Review by Booklist Review
From the author of The Kind Worth Killing (2016) and The Kind Worth Saving (2024) comes a new thriller that's not quite a sequel to those books, but which does feature a familiar character. Martha Ratliff, a librarian who never expected to fall in love, got married about a year ago. Her husband, Alan, is an unassuming man whose job frequently takes him on the road to conventions around the country. She loves him, but Martha has a problem: she has begun to suspect that he might be a serial killer. She enlists the aid of her old friend, Lily Kintner, who agrees to help Martha figure out what Alan has been up to.

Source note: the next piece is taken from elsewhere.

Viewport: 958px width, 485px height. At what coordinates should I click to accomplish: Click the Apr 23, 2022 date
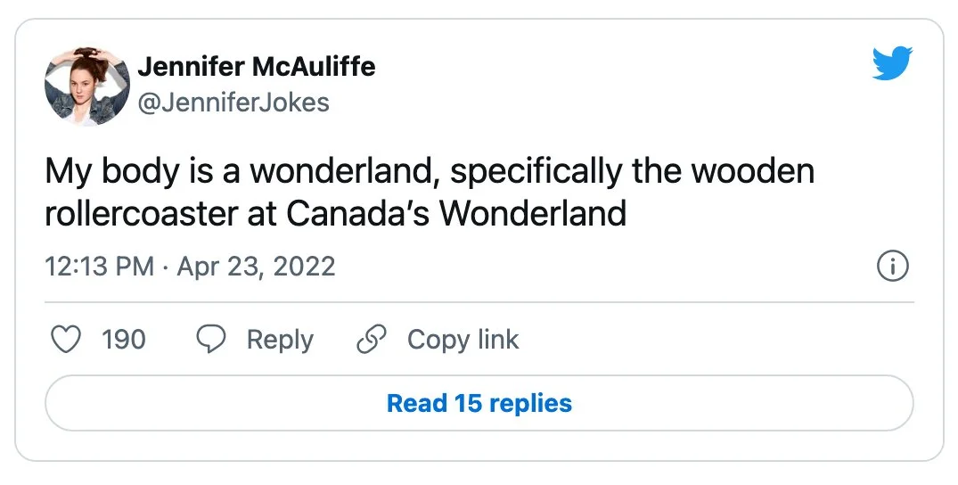click(256, 267)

This seems like a fairly straightforward is-he-or-isn't-he story until, in a rather startling fashion, Swanson reveals what the book is really about (and it's probably safe to say that the reader will not see it coming). Swanson has written many excellent novels, but this one is certainly his most shocking.
From Booklist, Copyright (c) American Library Association. Used with permission.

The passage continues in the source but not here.